··· SOURCE MATERIAL ···
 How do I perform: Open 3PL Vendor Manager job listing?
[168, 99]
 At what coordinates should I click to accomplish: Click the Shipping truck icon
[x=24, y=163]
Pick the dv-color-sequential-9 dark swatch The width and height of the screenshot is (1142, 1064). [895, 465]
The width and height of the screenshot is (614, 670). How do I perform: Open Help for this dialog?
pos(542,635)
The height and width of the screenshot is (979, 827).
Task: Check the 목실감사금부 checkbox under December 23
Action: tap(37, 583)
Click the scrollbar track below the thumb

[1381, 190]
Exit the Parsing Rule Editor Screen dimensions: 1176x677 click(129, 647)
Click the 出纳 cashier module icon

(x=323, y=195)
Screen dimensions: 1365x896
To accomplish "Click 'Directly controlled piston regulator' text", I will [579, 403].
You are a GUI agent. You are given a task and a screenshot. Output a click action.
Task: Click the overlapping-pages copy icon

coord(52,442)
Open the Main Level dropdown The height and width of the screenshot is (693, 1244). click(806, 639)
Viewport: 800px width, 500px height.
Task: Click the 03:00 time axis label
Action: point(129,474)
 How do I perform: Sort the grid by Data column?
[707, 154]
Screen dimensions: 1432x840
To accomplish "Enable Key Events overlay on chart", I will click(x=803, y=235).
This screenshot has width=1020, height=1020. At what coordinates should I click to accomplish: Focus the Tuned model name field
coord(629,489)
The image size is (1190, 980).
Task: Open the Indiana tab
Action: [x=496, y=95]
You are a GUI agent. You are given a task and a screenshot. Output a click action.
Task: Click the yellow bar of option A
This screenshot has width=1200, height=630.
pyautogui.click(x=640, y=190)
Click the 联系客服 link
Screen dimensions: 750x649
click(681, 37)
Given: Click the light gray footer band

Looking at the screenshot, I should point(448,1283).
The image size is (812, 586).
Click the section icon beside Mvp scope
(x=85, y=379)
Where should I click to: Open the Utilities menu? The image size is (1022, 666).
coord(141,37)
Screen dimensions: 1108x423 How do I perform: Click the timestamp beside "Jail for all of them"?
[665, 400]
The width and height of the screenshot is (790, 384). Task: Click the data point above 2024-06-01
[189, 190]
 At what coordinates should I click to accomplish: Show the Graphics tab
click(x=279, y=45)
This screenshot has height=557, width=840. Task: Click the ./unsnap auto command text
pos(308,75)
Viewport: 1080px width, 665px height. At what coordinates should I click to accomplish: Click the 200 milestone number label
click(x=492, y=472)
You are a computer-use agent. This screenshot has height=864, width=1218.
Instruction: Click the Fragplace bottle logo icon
···
→ **ACTIVITY**: All of the material must be written out again exactly.

→ **REPLY TO THE EXERCISE**:
 How do I perform: Open 3PL Vendor Manager job listing?
[168, 99]
 At what coordinates should I click to accomplish: Click the Shipping truck icon
[x=24, y=163]
Pick the dv-color-sequential-9 dark swatch The width and height of the screenshot is (1142, 1064). [895, 465]
The width and height of the screenshot is (614, 670). How do I perform: Open Help for this dialog?
pos(542,635)
The height and width of the screenshot is (979, 827).
Task: Check the 목실감사금부 checkbox under December 23
Action: tap(37, 583)
Click the scrollbar track below the thumb

[1381, 190]
Exit the Parsing Rule Editor Screen dimensions: 1176x677 click(129, 647)
Click the 出纳 cashier module icon

(x=323, y=195)
Screen dimensions: 1365x896
To accomplish "Click 'Directly controlled piston regulator' text", I will [579, 403].
You are a GUI agent. You are given a task and a screenshot. Output a click action.
Task: Click the overlapping-pages copy icon

coord(52,442)
Open the Main Level dropdown The height and width of the screenshot is (693, 1244). click(806, 639)
Viewport: 800px width, 500px height.
Task: Click the 03:00 time axis label
Action: point(129,474)
 How do I perform: Sort the grid by Data column?
[707, 154]
Screen dimensions: 1432x840
To accomplish "Enable Key Events overlay on chart", I will click(x=803, y=235).
This screenshot has width=1020, height=1020. At what coordinates should I click to accomplish: Focus the Tuned model name field
coord(629,489)
The image size is (1190, 980).
Task: Open the Indiana tab
Action: [x=496, y=95]
You are a GUI agent. You are given a task and a screenshot. Output a click action.
Task: Click the yellow bar of option A
This screenshot has width=1200, height=630.
pyautogui.click(x=640, y=190)
Click the 联系客服 link
Screen dimensions: 750x649
click(681, 37)
Given: Click the light gray footer band

Looking at the screenshot, I should point(448,1283).
The image size is (812, 586).
Click the section icon beside Mvp scope
(x=85, y=379)
Where should I click to: Open the Utilities menu? The image size is (1022, 666).
coord(141,37)
Screen dimensions: 1108x423 How do I perform: Click the timestamp beside "Jail for all of them"?
[665, 400]
The width and height of the screenshot is (790, 384). Task: Click the data point above 2024-06-01
[189, 190]
 At what coordinates should I click to accomplish: Show the Graphics tab
click(x=279, y=45)
This screenshot has height=557, width=840. Task: Click the ./unsnap auto command text
pos(308,75)
Viewport: 1080px width, 665px height. At what coordinates should I click to accomplish: Click the 200 milestone number label
click(x=492, y=472)
You are a computer-use agent. This screenshot has height=864, width=1218.
Instruction: Click the Fragplace bottle logo icon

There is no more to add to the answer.